Şoför başını iki yana salladı:
“Son zamanlarda turistler gelmediği için ekonomi berbat durumda olunca, balıkçılığa geri dönmek zorunda kaldılar. Hiç balık tutmadığından bilmezsin sen, ama en değerli balıklar güçlü ışıktan kaçınır, sadece geceleri ortaya çıkarlar. Bu yüzden gece denize açılıyorlar.”
Kasabalılar, Bai Liu’ya oldukça garip bir şekilde bakıyordu. Gözlerinde gece karanlığında parlayan kedi gözlerinin yeşil parlaklığı vardı ve yüzlerinde de tuhaf bir ifade vardı. Sanki gülüyorlarmış gibi görünüyorlardı, ama ağız köşeleri tam olarak yukarıya doğru kalkmıyor, aksine kasılır gibi titriyordu.
Ellerinde balık ağları ve balık kancaları vardı, bazıları ise ışığı emmiş gibi parlayan gaz lambalarını taşıyorlardı. Gözlerini ayırmadan, Bai Liu’nun minibüsüne pür dikkat bakıyorlardı. Gözleri, arabayla birlikte hareket ediyor, sanki ellerindeki balıkçılık malzemeleriyle araca her an saldıracaklarmış gibi bir izlenim bırakıyordu.
“Bu adamlara karşı dikkatli olsanız iyi edersiniz.” diye uyardı şoför. “Son zamanlarda epey para sıkıntısı çekiyorlar ve siz bayağı zenginsiniz.”
Bai Liu, ikinci nesil zenginliğiyle ve cömertliğiyle bilindiğinden, şoför onlara kasabadaki en iyi otele yer ayarlamıştı.
Bu otel, kasabanın genel havasıyla tam bir tezat oluşturuyordu. Son derece modern ve şık bir beş yıldızlı otel tarzındaydı. Kapısının önünde bir çeşme havuzu bile vardı.

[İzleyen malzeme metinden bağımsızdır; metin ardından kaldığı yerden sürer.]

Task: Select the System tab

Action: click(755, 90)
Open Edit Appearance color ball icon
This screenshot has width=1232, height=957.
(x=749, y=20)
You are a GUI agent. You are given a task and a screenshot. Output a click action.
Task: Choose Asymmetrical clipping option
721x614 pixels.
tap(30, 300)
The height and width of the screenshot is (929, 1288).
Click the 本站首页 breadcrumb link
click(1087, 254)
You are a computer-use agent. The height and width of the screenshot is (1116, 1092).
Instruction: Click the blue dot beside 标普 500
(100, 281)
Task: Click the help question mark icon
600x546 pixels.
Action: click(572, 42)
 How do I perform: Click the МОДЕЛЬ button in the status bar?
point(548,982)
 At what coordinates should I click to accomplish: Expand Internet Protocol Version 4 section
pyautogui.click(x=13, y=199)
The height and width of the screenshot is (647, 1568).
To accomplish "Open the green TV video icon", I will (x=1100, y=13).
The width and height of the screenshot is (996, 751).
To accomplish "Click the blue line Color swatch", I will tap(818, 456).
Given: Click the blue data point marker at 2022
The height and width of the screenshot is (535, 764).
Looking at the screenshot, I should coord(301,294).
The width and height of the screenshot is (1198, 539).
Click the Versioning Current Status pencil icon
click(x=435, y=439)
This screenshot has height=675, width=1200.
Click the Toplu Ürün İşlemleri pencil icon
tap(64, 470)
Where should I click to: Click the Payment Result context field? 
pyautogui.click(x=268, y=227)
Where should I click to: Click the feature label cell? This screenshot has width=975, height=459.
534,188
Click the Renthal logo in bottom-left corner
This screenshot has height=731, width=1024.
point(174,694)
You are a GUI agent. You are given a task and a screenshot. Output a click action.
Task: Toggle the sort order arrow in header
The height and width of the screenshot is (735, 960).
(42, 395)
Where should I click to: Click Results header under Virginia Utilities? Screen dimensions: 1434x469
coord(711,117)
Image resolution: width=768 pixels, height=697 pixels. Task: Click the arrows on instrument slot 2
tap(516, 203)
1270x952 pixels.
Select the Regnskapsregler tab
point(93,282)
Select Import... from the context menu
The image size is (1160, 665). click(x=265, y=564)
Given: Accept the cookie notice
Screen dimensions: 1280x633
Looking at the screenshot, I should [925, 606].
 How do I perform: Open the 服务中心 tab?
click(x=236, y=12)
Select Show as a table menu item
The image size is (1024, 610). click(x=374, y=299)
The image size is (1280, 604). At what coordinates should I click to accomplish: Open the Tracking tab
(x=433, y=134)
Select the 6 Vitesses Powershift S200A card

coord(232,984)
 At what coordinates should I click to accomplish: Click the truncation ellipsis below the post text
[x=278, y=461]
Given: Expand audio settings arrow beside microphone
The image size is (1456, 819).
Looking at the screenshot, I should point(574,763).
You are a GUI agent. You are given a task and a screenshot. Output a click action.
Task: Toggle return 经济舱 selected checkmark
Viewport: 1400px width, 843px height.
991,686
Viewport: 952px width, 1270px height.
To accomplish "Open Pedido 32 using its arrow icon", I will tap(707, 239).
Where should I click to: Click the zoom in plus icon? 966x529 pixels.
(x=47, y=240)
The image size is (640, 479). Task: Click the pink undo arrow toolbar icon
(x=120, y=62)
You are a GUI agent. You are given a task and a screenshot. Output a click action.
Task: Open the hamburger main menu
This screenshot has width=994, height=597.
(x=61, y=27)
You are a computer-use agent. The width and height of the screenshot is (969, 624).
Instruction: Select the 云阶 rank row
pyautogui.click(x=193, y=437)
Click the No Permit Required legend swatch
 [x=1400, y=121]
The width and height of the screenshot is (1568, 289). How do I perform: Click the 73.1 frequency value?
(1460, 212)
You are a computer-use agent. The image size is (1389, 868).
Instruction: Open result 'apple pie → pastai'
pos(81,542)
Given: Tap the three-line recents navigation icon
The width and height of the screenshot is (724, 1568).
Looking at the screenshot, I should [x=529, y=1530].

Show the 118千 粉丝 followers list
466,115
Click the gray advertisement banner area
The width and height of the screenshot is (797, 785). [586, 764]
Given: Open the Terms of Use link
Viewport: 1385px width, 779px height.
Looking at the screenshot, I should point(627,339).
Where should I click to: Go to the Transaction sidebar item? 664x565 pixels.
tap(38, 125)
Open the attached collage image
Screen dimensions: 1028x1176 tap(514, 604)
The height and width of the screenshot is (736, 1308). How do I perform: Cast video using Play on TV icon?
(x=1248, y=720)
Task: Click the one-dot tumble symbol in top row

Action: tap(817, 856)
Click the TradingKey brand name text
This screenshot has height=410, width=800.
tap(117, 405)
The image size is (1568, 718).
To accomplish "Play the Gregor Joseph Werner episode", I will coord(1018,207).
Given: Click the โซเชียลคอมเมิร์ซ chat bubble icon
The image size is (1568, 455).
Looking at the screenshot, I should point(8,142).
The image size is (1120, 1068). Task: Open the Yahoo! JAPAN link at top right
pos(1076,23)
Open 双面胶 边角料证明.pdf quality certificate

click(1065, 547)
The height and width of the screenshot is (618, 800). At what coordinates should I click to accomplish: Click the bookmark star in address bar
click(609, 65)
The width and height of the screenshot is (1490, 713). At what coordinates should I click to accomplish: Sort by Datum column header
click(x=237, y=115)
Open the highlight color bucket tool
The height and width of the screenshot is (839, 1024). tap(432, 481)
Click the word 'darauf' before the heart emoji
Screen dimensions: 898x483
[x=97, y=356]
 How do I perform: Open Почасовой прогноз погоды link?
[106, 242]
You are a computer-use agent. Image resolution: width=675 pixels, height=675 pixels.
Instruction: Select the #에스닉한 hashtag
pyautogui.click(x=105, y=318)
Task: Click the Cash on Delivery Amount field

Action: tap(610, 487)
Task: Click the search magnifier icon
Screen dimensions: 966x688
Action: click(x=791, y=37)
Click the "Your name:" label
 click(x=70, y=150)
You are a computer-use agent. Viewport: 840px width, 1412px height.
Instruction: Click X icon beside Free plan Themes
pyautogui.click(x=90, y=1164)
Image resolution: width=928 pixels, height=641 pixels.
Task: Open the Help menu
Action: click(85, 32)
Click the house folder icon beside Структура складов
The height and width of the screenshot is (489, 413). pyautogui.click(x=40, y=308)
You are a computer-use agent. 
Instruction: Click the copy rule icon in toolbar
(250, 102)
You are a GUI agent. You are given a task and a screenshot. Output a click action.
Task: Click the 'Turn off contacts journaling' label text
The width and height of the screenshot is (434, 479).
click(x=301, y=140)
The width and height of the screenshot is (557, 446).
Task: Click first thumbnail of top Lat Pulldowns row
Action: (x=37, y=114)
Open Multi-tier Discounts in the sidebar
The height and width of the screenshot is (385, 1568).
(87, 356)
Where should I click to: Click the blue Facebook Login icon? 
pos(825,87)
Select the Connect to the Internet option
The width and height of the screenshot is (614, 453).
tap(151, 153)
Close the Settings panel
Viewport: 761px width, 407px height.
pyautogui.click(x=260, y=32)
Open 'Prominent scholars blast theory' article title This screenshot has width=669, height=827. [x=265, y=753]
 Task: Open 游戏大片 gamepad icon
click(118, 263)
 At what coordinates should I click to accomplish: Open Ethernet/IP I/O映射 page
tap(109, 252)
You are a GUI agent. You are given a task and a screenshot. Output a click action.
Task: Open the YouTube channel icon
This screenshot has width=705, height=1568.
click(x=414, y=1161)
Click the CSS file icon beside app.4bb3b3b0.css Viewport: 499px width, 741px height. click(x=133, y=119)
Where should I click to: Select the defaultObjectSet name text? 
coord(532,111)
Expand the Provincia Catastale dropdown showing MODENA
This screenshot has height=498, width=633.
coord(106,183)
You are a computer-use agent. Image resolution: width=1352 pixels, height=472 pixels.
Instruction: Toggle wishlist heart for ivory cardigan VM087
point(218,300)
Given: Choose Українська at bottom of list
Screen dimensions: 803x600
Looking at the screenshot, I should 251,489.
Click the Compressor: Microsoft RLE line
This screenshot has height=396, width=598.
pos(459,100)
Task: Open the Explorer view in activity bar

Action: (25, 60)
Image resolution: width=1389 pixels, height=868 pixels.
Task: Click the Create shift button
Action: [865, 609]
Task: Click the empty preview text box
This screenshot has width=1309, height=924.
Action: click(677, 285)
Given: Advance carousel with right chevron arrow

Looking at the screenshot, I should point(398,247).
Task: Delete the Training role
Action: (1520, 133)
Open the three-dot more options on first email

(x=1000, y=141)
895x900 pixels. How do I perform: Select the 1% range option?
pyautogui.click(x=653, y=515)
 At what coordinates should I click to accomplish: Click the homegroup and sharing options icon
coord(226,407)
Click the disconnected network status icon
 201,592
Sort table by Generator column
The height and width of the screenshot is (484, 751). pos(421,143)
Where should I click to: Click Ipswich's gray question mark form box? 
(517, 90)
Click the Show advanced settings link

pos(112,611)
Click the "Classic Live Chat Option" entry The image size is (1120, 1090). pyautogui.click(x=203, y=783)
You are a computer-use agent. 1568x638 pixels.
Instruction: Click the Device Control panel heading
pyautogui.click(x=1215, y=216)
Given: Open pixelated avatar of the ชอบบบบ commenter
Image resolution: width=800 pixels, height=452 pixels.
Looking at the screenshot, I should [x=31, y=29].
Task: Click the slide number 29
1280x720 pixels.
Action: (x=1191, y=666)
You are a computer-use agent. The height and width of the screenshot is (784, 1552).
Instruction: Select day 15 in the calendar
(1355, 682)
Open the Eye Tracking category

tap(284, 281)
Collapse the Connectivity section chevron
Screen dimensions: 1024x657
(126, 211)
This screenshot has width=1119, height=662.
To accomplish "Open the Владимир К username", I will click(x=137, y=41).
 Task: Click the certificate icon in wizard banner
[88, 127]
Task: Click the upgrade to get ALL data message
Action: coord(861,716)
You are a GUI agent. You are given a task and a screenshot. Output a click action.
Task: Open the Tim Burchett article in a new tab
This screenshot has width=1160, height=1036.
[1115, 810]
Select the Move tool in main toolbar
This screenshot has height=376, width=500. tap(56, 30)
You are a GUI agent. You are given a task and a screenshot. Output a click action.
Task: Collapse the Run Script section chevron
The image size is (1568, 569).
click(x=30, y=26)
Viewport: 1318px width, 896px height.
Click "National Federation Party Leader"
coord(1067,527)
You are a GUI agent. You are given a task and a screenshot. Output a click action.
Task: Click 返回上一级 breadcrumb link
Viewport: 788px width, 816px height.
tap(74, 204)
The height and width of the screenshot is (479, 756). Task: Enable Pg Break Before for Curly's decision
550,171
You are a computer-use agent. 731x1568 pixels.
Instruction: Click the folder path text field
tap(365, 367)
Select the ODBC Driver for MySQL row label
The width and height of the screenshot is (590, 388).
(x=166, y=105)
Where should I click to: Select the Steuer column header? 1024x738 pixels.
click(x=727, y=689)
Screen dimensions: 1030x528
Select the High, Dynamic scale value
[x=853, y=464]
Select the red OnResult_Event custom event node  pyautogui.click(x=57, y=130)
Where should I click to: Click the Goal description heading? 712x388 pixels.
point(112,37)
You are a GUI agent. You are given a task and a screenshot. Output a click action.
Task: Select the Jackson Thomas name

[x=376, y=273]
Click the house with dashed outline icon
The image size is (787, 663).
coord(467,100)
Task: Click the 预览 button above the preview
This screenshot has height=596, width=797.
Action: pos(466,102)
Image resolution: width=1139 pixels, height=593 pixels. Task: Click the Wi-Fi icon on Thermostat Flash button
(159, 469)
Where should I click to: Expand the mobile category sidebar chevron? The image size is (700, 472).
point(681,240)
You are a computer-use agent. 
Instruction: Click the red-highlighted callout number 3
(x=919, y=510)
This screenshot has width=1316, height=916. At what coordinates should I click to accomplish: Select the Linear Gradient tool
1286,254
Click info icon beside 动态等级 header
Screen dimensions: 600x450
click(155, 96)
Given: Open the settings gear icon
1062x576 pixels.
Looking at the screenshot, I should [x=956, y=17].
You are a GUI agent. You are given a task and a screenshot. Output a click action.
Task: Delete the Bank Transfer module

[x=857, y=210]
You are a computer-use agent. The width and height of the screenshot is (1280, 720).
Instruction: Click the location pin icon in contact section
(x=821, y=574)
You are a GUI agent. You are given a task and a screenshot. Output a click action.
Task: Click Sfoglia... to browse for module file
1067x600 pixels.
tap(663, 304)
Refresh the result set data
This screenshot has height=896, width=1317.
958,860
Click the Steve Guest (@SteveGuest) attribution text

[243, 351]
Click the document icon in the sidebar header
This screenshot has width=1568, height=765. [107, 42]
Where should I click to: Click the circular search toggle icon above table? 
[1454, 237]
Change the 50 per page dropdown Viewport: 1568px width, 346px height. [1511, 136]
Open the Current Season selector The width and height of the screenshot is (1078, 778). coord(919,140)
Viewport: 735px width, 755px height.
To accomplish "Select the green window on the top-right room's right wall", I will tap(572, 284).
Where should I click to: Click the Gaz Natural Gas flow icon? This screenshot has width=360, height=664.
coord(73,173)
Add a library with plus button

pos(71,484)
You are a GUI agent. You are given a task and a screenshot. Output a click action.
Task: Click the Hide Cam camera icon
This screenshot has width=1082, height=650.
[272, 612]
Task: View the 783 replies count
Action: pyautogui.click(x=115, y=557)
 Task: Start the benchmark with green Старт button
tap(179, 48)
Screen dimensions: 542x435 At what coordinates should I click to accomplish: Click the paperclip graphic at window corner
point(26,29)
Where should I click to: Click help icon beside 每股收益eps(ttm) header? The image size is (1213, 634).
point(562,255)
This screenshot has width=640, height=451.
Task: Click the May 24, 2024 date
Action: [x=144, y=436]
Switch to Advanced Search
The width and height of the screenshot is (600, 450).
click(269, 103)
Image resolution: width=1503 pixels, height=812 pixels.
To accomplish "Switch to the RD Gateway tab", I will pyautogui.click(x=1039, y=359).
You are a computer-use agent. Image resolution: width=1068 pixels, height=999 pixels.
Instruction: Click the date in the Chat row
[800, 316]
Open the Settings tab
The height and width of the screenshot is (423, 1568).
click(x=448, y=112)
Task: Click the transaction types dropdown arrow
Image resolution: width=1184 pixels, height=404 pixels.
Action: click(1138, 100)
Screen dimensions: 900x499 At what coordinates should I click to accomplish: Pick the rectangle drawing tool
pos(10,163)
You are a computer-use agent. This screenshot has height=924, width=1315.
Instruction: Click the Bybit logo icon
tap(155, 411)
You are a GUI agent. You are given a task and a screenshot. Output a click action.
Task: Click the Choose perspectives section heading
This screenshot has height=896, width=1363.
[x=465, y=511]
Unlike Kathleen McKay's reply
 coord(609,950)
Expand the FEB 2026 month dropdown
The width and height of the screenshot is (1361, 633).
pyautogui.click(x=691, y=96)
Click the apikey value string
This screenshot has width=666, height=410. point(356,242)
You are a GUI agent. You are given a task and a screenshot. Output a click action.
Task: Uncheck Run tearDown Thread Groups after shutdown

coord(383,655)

Çeşmenin içinde çarpıcı derecede gerçekçi bir denizkızı heykeli duruyordu. Bu denizkızı heykeli son derece canlı bir şekilde oyulmuştu. Parlak mermer derisi, solgun ay ışığında neredeyse insan derisinin parıltısına benzer bir ışıltı yayıyordu. Uzun saçları, dolgun göğüslerini ve kıvrımlarını örterek aşağıya doğru sarkıyordu. Balık kuyruğu havuzun içinde dik bir şekilde duruyordu. Gözleri yere doğruydu, ifadesi kederliydi ve elinde dolu bir su testisi tutuyordu. Testiden sahte mika inci taneleri dökülüyor, çeşmeden akan su havuzda deniz dalgaları gibi bir ses çıkarıyordu.

Şoför, otelin kapısının önüne doğru ilerlerken çeşmenin etrafında arabayı döndürdü.
Tam o esnada ani bir çığlık duyuldu. Jerf, otelin kapısındaki denizkızı çeşme heykelini işaret ederek bağırdı: “O, az önce bana baktı! Az önce hareket etti!”